The biggest tech companies love an ultimatum, but rarely articulate their threats. However, this week Google did just that, telling a hearing in the Australian Parliament that a bill requiring the company to pay news publishers for the right to link to their content “leaves us no choice but to provide the Cease Google search in Australia “.

The threat posed by the company’s Australian executive director Mel Silva is the latest escalation in a war of words over the proposal that seeks to undo some of the damage online business models have done to the country’s publishing industry.

Australian Prime Minister Scott Morrison said at a press conference: “We do not respond to threats.” However, Google’s warning is hardly uncommon in an industry that refuses to encourage countries to go it alone with comprehensive regulation.

For example, in September last year, Facebook told an Irish court that it may have to withdraw completely from the European market if a court ruling banning the flow of data between the US and the UK is upheld. “In case that [Facebook] The transfer of user data to the US has been completely suspended, “argued the company’s Associate General Counsel.” It is not clear how it could continue to provide Facebook and Instagram services in the EU under these circumstances. ”

Similarly, tech companies have been warning for years that any attempt by the UK to regulate end-to-end encryption could result in their messaging services not being available in the UK.

But governments rarely hold their nerve long enough to speak the threats loud and clear. Facebook, for example, rowed its warning back in press releases to the Irish court, saying it was merely “to present the simple reality”; and these intelligence services like to murmur warnings in private, but have not yet seen the need to poke their heads over the parapet for a downcast fight.

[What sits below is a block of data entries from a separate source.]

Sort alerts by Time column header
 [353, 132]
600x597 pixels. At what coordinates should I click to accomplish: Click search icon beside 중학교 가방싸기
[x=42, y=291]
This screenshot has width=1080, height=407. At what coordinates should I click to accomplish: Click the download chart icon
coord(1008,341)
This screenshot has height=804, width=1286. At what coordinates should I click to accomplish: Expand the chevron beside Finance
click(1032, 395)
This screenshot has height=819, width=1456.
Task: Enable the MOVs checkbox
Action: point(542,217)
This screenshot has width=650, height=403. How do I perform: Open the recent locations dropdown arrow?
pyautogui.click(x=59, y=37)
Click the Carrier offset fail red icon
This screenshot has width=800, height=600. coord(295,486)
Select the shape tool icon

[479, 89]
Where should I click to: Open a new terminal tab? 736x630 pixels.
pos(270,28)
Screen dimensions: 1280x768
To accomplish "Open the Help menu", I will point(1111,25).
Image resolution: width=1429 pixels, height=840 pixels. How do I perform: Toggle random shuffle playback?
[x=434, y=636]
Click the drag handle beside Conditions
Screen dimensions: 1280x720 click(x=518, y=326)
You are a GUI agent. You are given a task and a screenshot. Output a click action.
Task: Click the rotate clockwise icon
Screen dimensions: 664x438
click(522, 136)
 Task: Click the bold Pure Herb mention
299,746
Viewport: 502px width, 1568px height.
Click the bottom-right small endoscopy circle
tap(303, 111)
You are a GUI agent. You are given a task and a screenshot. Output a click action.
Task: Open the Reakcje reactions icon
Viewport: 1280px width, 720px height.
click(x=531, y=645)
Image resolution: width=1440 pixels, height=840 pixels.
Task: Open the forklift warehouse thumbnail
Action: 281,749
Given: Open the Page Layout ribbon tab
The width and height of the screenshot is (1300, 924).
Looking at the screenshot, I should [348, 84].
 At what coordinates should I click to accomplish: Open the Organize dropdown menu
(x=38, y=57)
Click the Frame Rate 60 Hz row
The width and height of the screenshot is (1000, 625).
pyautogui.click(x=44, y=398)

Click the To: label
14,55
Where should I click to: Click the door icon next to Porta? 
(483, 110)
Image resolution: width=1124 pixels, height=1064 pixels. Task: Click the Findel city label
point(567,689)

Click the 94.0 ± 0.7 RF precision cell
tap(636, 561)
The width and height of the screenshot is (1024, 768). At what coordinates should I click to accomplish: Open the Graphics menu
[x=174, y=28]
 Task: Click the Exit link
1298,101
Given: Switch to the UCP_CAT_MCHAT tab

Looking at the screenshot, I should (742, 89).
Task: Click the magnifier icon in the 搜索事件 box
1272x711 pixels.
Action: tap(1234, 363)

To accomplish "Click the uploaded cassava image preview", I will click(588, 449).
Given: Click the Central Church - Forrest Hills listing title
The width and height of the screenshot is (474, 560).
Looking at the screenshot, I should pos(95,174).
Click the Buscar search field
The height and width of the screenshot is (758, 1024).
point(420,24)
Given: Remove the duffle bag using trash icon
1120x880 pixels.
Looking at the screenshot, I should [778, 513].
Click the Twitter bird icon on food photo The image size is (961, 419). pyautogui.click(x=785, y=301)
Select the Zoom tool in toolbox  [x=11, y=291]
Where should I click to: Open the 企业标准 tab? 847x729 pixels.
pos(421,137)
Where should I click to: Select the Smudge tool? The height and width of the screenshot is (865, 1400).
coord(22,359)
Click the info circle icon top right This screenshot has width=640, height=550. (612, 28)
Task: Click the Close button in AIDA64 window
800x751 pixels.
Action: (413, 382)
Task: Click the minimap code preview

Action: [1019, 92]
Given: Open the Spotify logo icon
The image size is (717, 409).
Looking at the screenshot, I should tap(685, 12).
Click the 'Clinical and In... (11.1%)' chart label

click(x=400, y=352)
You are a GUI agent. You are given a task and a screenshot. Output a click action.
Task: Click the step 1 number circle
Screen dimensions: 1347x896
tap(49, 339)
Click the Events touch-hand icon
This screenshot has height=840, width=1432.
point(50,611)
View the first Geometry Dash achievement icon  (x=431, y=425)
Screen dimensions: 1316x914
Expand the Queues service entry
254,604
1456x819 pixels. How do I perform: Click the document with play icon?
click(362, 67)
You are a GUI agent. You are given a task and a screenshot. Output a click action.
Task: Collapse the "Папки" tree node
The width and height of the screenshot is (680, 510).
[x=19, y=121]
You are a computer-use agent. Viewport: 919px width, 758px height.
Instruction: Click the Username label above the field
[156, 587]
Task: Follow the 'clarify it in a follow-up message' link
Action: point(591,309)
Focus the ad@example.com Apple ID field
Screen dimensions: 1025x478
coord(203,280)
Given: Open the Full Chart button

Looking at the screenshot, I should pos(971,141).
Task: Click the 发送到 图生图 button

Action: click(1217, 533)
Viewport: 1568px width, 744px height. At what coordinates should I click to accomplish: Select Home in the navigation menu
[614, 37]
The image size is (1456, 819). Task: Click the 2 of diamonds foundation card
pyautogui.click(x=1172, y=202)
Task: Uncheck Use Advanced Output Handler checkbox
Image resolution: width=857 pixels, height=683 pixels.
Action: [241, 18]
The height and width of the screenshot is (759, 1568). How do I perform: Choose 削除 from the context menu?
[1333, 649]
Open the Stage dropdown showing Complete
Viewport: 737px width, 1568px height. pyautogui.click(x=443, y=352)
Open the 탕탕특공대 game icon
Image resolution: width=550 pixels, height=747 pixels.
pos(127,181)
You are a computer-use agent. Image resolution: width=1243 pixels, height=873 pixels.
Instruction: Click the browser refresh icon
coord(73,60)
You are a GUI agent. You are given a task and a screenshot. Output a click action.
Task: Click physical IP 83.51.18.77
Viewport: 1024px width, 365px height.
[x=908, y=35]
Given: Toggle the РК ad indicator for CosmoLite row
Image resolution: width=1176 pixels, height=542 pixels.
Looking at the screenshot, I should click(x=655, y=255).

However, Australia has a knack for fighting. Following changes in sales tax in 2018, Amazon already had such a stalemate, which resulted in the company refusing to ship imports to Australia in order to avoid charging taxes on those purchases.

For some Australians, however, this has been a win-win as it closed a tax gap while boosting local retailers. The loss of the Google search engine may be more felt.

Google has tracked similar threats in the past. Spanish users still cannot access Google News to this day after a law in the country trying to force Google to pay newspapers for extracts from links and headlines led the company to simply remove its news product.

Australian law, on the other hand, tries to avoid Google taking the easy way out. By asking for payments for links to news, even on the main search engine – and also through Facebook – the country is hoping to successfully generate revenue from Google regardless of its threats.

Unfortunately, the company has a bad poker face for Google. Although Australian senators were warned that they would have to withdraw from the country instead of paying the newly levied fee, Google on the other side of the world in France had agreed to do just that. In an agreement between Google France and the industry organization that represents the country’s news industry, Google pays royalties to individual news publishers to reuse their material online. Backed by France’s strong copyright protection for the news industry, Google had already negotiated with a number of publishers, including Le Monde. However, the new agreement sets a comprehensive precedent.

“The withdrawal of our services from Australia is the last thing Google wants, especially if there is another way,” Silva told Australian senators on Friday. It might pretend it doesn’t, but in France the company has already discovered this other path. And thanks to Google Translate, you don’t even have to speak French to read it yourself.